By Stephen Elliott
Local activist and divinity student Justin Jones has been mostly quiet since filing paperwork last week to challenge U.S. Rep. Jim Cooper (D-Nashville) in the Democratic primary next year.
That changed Monday when Jones and supporters gathered at Fisk University for a press conference with local media. Jones, though rarely mentioning his opponent’s name, criticized Cooper and other Nashville leaders as out-of-touch beneficiaries of family wealth and status.
“We’re going to the places that they have refused to touch,” Jones said. “We’re going to campaign at the bus station. We’re going to campaign in communities where they will not go. We’re not going down to the chamber, because that’s not our people. We’re not going down to these dinners where you have to pay $200. We’re going to where people are and that is in communities like this, North Nashville.”
Jones’ campaign platform, detailed on a newly launched website, includes support for Medicare for All, the Green New Deal, abolishing U.S. Immigration and Customs Enforcement, eliminating student debt, offering higher wages and ending mass incarceration.
Jones, who turns the constitutionally mandated age of 25 next year, was born more than a decade after Cooper was first elected to Congress. Since news broke last week that Jones planned to run against Cooper, people “who are afraid of changing the status quo” have called to discourage him, Jones said, though he declined to name any of them.

========================================

EXERCISES |
- 1) According to the article on Justin Jones's campaign, where did Jones and his supporters hold their Monday press conference?
- 2) Reproduce the part of the article on Justin Jones's campaign starting at "By Stephen Elliott" and ending at "wealth and status.".

PROVIDED DATA |
========================================

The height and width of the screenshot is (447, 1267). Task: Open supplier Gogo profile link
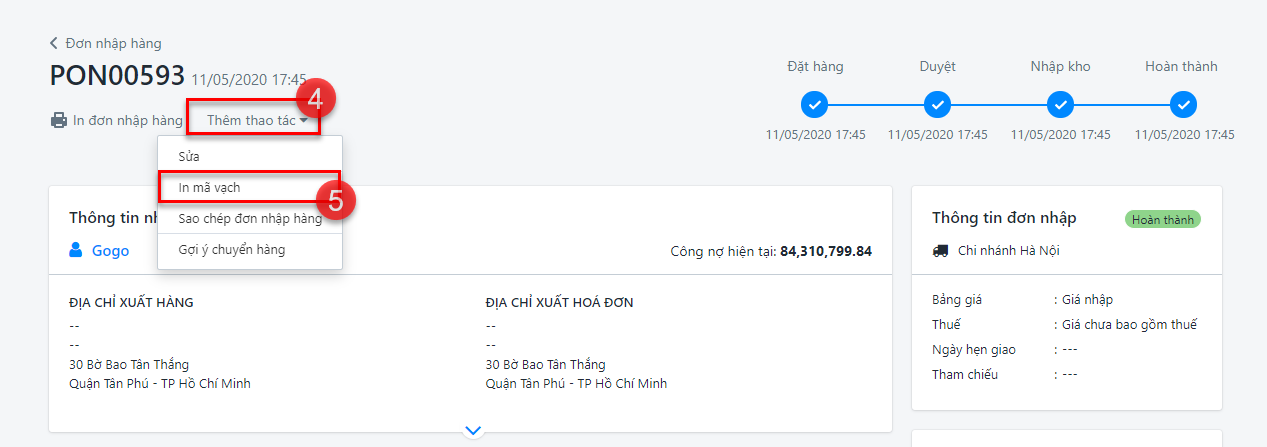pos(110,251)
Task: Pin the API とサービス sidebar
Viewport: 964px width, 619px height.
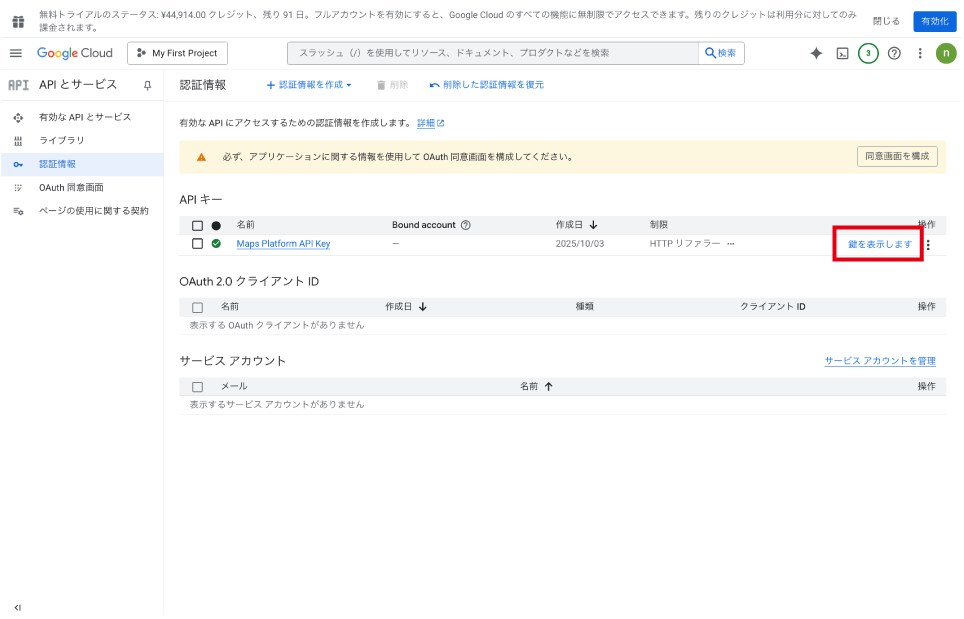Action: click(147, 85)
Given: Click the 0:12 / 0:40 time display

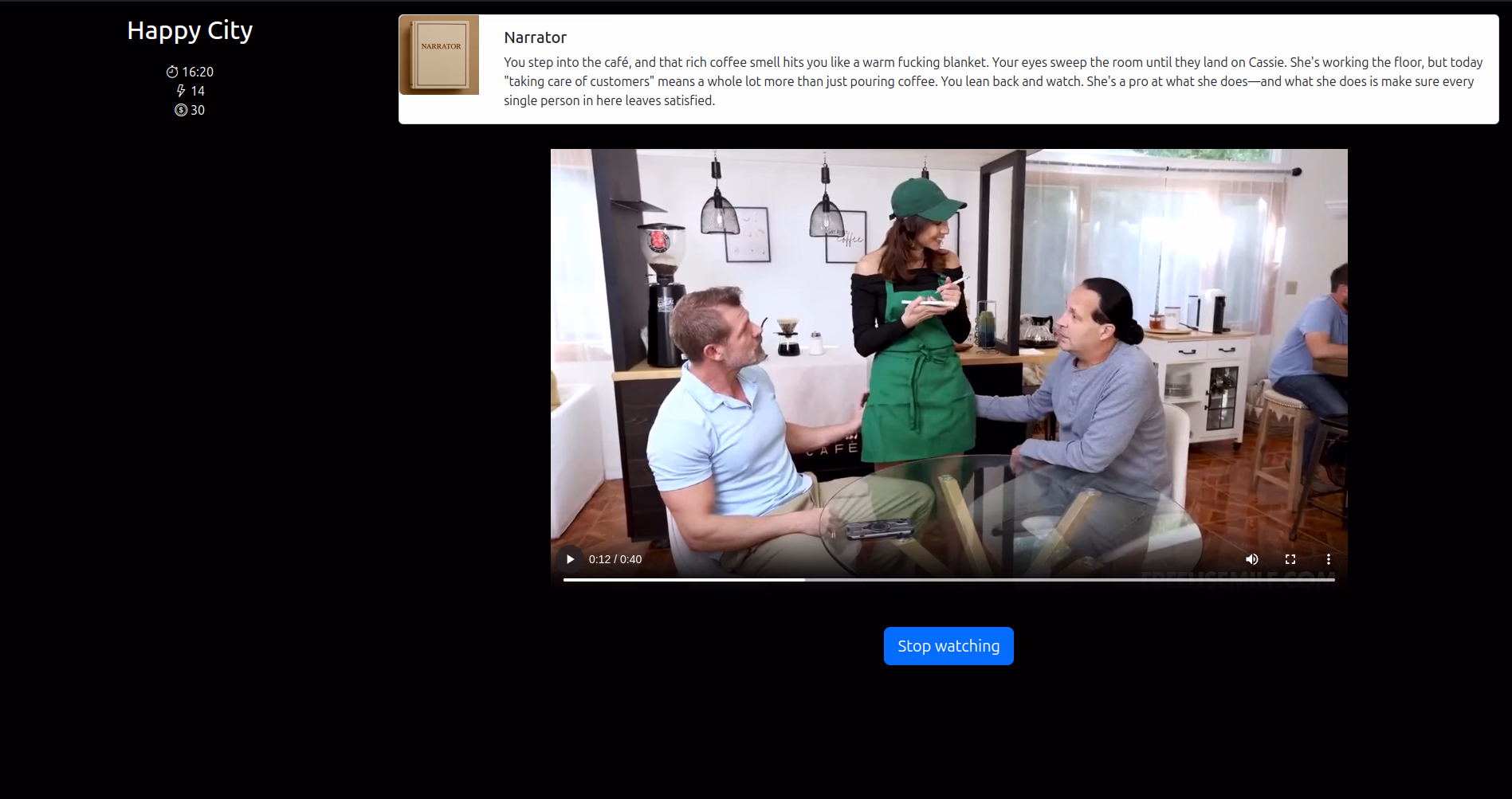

========================================

SOLUTIONS PER TASK |
- 1) At Fisk University.

- 2)
By Stephen Elliott
Local activist and divinity student Justin Jones has been mostly quiet since filing paperwork last week to challenge U.S. Rep. Jim Cooper (D-Nashville) in the Democratic primary next year.
That changed Monday when Jones and supporters gathered at Fisk University for a press conference with local media. Jones, though rarely mentioning his opponent’s name, criticized Cooper and other Nashville leaders as out-of-touch beneficiaries of family wealth and status.